Der Lebensweg des Hans Litten

Stationen seines Lebens

Geburtsort Halle (Saale)

– Geburtshaus Burgstraße 43 –

Foto: M. Seitz

Hans Litten wurde als ältester von drei Söhnen in einem bürgerlichen Elternhaus in Halle/Saale geboren, wo die Familie bis 1906 lebte.

Stationen seiner Inhaftierung

Zuchthaus Brandenburg

– Gedenkstätte Zuchthaus Brandenburg-Görden –

Zwischen 1933 und 1945 war die Strafanstalt in Brandenburg-Görden ein überregional bedeutsamer Ort nationalsozialistischer Justiz-Verbrechen. Gefangene aus dem Deutschen Reich und aus ganz Europa sowie Sicherungsverwahrte wurden hier durch überzogene Strafmaße, unmenschliche Haftbedingungen, die exzessive Ausweitung der Todesstrafe und rassenhygienische Ausmerzungsprogramme Opfer der nationalsozialistischen Diktatur. Der Strafvollzug war von Hunger, gesundheitsschädlichen Arbeitsbedingungen und einer nach rassistischen Kriterien abgestuften Behandlung geprägt.

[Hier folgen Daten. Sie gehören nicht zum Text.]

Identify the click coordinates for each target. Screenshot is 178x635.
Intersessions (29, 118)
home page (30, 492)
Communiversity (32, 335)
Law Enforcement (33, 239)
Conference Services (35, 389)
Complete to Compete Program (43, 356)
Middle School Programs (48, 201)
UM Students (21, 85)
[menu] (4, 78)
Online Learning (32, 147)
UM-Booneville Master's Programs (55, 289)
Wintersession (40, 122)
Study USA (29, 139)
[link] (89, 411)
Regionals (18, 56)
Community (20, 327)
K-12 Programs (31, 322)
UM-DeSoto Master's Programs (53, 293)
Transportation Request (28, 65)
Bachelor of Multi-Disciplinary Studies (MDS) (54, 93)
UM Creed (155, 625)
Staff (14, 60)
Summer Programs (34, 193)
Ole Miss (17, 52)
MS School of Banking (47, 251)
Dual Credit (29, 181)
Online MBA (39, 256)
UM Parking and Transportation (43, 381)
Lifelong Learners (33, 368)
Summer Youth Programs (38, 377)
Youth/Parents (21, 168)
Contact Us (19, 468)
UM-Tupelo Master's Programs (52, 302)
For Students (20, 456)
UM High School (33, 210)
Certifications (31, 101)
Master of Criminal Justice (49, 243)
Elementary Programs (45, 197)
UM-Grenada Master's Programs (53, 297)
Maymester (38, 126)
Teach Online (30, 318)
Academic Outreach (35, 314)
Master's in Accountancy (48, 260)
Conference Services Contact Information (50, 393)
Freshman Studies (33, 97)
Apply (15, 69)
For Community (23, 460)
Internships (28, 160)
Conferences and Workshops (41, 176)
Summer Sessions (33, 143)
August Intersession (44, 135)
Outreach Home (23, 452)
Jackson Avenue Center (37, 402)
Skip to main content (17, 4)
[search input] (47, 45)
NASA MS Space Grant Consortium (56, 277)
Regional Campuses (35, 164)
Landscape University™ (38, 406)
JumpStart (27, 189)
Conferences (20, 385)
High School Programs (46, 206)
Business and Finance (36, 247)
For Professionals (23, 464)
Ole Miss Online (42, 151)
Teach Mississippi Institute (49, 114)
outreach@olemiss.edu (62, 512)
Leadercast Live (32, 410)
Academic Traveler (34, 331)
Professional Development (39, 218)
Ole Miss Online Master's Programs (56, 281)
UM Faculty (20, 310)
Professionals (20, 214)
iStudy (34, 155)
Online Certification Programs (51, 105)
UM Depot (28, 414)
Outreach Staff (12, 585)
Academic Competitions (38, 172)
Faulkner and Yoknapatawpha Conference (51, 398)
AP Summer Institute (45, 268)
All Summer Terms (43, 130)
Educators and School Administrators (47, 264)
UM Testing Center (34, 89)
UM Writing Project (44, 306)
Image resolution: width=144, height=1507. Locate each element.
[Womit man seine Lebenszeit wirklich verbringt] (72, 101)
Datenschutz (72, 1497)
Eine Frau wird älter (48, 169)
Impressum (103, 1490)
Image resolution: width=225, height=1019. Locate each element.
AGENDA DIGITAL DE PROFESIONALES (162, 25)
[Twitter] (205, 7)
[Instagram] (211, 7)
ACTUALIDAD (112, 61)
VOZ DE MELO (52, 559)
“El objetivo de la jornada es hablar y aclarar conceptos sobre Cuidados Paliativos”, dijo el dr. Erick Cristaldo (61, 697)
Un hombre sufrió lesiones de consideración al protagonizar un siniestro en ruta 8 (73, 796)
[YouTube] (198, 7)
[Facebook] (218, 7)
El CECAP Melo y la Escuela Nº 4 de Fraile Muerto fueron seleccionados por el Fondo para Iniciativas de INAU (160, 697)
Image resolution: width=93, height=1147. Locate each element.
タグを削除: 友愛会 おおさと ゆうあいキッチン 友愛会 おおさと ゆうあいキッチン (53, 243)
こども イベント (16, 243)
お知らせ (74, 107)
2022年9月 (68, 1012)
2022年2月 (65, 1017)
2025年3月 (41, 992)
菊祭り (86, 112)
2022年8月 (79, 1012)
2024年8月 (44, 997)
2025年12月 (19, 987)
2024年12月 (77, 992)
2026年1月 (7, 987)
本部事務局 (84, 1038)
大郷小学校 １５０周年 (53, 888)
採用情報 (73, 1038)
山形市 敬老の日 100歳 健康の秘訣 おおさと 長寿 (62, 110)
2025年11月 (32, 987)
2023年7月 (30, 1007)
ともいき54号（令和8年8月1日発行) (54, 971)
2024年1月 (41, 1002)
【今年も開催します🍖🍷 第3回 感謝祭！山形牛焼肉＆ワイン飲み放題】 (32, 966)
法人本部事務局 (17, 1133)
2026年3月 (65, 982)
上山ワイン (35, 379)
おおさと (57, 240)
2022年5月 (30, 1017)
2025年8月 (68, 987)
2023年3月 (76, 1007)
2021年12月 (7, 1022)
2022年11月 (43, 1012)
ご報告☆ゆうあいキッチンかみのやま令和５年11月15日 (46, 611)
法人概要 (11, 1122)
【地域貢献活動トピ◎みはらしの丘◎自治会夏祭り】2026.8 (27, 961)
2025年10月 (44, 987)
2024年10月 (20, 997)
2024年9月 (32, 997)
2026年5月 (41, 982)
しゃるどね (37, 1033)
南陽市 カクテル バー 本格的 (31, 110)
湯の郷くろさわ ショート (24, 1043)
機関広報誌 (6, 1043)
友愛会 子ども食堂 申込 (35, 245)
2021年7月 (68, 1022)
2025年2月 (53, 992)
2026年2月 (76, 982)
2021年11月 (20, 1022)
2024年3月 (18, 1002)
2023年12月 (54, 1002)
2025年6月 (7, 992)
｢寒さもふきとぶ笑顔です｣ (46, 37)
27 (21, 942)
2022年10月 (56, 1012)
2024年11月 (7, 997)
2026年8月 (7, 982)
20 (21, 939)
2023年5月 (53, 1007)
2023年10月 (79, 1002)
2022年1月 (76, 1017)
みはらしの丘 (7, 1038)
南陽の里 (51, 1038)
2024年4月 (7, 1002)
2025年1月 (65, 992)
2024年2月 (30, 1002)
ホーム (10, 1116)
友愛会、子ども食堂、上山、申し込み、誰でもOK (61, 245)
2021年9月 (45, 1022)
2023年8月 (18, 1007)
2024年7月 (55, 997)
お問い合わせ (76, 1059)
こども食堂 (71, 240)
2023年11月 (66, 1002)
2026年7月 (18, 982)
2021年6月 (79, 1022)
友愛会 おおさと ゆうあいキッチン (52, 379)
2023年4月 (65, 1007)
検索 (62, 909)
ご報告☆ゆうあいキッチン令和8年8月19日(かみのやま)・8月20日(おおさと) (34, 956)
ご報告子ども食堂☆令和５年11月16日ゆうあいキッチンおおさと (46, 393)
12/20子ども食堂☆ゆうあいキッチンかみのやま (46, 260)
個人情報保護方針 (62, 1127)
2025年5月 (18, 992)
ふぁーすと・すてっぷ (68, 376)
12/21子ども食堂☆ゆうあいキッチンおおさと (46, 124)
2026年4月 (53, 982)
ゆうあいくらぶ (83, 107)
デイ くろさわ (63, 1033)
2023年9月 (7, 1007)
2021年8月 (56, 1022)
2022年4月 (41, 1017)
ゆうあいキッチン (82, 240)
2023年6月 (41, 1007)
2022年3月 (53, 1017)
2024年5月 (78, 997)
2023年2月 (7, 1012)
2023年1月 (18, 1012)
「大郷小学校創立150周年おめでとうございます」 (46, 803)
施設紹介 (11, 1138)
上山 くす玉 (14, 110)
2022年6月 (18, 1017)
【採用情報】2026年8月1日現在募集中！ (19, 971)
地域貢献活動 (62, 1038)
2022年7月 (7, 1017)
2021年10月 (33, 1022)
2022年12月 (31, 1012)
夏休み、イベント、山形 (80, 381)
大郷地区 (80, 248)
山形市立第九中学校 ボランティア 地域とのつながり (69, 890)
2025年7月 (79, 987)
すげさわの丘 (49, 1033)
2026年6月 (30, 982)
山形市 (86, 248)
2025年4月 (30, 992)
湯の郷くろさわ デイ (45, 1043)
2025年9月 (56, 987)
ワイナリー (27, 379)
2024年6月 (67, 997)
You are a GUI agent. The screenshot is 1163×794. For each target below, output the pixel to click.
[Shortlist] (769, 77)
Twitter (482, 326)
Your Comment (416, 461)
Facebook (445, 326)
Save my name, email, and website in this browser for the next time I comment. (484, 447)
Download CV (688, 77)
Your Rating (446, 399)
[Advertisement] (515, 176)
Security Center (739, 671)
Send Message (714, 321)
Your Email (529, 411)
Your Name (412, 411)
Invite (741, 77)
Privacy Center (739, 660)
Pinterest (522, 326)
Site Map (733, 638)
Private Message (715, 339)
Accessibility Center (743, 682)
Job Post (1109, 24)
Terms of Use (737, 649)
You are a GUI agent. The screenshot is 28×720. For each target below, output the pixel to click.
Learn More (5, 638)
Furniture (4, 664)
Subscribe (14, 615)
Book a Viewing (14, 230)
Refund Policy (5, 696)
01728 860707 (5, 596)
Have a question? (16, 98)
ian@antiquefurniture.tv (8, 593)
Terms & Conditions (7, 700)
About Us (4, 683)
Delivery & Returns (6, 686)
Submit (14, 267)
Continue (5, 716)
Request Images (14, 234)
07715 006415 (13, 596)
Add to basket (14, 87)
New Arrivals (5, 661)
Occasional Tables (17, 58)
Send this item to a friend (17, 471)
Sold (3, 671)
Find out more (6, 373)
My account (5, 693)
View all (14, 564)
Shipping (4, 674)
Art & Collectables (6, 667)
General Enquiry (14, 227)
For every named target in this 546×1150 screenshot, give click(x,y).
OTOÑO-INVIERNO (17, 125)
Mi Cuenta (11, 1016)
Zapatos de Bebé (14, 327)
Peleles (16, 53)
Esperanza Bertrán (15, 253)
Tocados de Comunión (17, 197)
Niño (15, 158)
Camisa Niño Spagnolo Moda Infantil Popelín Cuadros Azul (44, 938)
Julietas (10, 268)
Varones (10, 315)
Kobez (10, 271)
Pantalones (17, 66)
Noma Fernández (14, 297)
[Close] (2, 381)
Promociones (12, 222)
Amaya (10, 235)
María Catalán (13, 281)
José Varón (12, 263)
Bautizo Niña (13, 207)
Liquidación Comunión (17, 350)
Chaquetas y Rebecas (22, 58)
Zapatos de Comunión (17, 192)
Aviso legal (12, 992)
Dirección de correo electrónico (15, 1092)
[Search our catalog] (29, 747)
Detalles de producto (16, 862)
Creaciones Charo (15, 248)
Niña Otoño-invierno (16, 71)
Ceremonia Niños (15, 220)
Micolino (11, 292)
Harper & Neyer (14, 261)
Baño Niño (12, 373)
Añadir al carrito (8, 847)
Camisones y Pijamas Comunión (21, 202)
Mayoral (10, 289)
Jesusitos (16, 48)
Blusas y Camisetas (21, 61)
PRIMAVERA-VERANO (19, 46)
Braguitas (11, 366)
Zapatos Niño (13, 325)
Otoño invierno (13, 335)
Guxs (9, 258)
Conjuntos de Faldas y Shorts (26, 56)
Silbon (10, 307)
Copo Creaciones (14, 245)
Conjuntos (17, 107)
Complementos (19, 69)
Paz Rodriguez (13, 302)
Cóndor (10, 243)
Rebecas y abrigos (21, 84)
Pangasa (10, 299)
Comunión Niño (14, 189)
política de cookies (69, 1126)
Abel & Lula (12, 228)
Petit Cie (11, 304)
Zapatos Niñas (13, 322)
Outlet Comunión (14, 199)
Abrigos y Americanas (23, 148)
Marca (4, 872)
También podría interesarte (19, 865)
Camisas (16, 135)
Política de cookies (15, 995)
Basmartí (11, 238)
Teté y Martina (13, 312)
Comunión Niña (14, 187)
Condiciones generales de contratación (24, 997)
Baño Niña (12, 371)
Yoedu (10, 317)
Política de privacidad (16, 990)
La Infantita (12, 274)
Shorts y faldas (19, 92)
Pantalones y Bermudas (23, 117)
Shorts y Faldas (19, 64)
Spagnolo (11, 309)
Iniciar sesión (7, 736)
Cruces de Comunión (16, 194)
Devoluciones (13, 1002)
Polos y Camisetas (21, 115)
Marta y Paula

Bereits ab 1934 erließ die Justiz antisemitische Verordnungen im Strafvollzug. Im Zuchthaus wurde ein „Judenflügel“ eingerichtet. Jüdische Gefangene arbeiteten oft in sogenannten „Judenkolonnen“. Bei kriminellen Gefangenen befürworteten die Strafanstaltsbeamten rassenhygienische Maßnahmen wie Sterilisationen, Entmannungen und dauerhafte Inhaftnahme. Schließlich wurde sogar die Ermordung von „Minderwertigen“ von Strafanstaltsbeamten befürwortet.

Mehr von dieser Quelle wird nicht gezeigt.